必要な作業:
A: 本文のうち「その点、同社には確かな戦略がある。」で始まる段落を、主な事実を残して箇条書きにまとめ直してください。
B: 本文に出てくる年と年度をすべて挙げてください。
C: 森清化工の取り組みを扱った本文を、最後の文の後から書き進めてください。

本文:
= = =
顧客ニーズに応えるためのロングテール戦略

森清化工が創業したのは1950年のこと。商品へのこだわりを貫き、液体や気体が流れるすべての場所に必須な部品、Oリングに特化して事業を展開してきた。単一商品化すればコスト削減や品質向上を図れるため、リソースが限られている中小企業としてはまっとうな戦略だ。実際、同社は黒字経営を続け、2021年度の売上高は過去最高を記録。前年比で18%増を達成するなど好調を維持し、73年連続の黒字を成し遂げた。

森清化工の売り上げ額の推移
森清化工の売り上げ額の推移。2023年度売上高は過去最高を達成する見込みだ

ただ、難しいのは品揃えとの兼ね合いだ。一般的には「選択と集中」を極めるほど、売れる数が少ない商品や利益率の低い商品は切り捨てられて、顧客の多様なニーズに応えられなくなっていく。

その点、同社には確かな戦略がある。Oリングは、サイズに関していえば大口径から極小口径まで、流体に関しては強酸性から強アルカリまで、温度帯は高温から低温までと、ニーズが多様化している。同社はJIS規格品を主軸に、独自に定めた「モリセイ規格」品も含めて8万種類以上のOリングを用意。いわばロングテール戦略で、顧客の要望に合致した製品を供給できる体制を整えている。

森清化工のOリング
森清化工のOリング。飛行機や自動車などにも使われており、万が一製造段階でミスがあれば人命に直結する

しかし、量産規格でない商品をラインナップに加えると、単一商品に特化するメリットが薄れてしまうともいえる。はたして同社は、ロングテール戦略と単一商品化によるコスト削減をどのように両立させているのだろうか。
= = =
(表示対象の位置特定に関するデータ)

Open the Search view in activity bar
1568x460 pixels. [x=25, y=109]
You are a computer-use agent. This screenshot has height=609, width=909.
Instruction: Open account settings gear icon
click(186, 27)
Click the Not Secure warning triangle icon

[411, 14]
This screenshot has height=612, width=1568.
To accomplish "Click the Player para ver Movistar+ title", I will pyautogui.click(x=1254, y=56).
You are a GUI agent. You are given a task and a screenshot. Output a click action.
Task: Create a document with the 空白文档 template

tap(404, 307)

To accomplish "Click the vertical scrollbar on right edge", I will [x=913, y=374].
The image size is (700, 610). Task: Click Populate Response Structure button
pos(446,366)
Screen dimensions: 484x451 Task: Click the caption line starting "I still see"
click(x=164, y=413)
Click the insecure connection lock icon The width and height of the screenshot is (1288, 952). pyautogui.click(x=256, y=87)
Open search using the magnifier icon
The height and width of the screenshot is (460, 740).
= = =
各作業の結果:
A:
- Oリングのニーズは、サイズ（大口径から極小口径まで）、流体（強酸性から強アルカリまで）、温度帯（高温から低温まで）の面で多様化している。
- 同社はJIS規格品を主軸とし、独自の「モリセイ規格」品も含めて8万種類以上のOリングを用意している。
- このロングテール戦略によって、顧客の要望に合致した製品を供給できる体制を整えている。

B: 本文に出てくる年と年度は、1950年、2021年度、2023年度の三つである。

C:
同社の毛利栄希代表取締役社長が、理由として真っ先に挙げたのは、独自の「モリセイ規格」だ。「毎度、お客様のニーズに合わせてゼロから設計して作ると、さすがにコストがかさみます。JIS規格に準拠した商品を主軸に据えつつ、それ以外でも比較的売れやすいものについては当社独自の規格をつくり、スピーディーに製造、納品できる体制を整えています」。

在庫は「不良資産」ではなく「財産」だ

在庫に対するユニークな考え方も、多品種製造を後押ししている。一般的に在庫は管理コストがかさむため、少ないほどいいといわれる。それゆえ、ニーズが局所的な商品は在庫を持つのではなく、注文が入ってから必要な量だけ製造することが製造業の常識だ。しかし、森清化工は在庫を持つことを恐れない。

「お客様の要望に合わせてOリングを生産した際、端材があれば余分に作って在庫にしておきます。そうすることで、同じお客様から後日数個だけオーダーが入ったときに即納できます。幸い、Oリングは腐らず、サイズも小さな部品なので倉庫のスペースを取りません。私たちにとって、在庫は不良資産ではなく『生きた財産』です」(毛利氏)

森清化工は創業以来ずっと国内生産にこだわってきたが、それが可能だったのは、これらの工夫で同社の経営理念である「高品質・品揃え・即納」を実現しているからにほかならない。

森清化工の千葉工場(千葉県匝瑳市)
森清化工の千葉工場(千葉県匝瑳市)では、掲げられたグリーンの「モリセイ」ロゴが青空によく映える

一般的に、これまでの国内生産品は価格競争力の面で海外生産品に劣りがちで、それゆえ多くのサプライヤーやメーカーが海外生産に活路を求めてきた。地政学リスクが高まる中で安定的に事業を行うには、調達や製造を国内で完結させることが理想的だが、そのリスクに目をつぶって海外進出する企業は少なくない。逆に、国内生産を貫こうとすれば、価格競争を避けられるだけ独自の付加価値が必要だ。森清化工は高品質なOリングを顧客が必要とするタイミングで即納する体制を整えることで、顧客から支持を得てきたのだ。

同社が持つ「高品質・品揃え・即納」という優位性は、安い海外生産品が大量に流入した時代においても揺るがなかった。そして国際的なサプライチェーンの不安定さが増している今、その優位性はますます高まっている。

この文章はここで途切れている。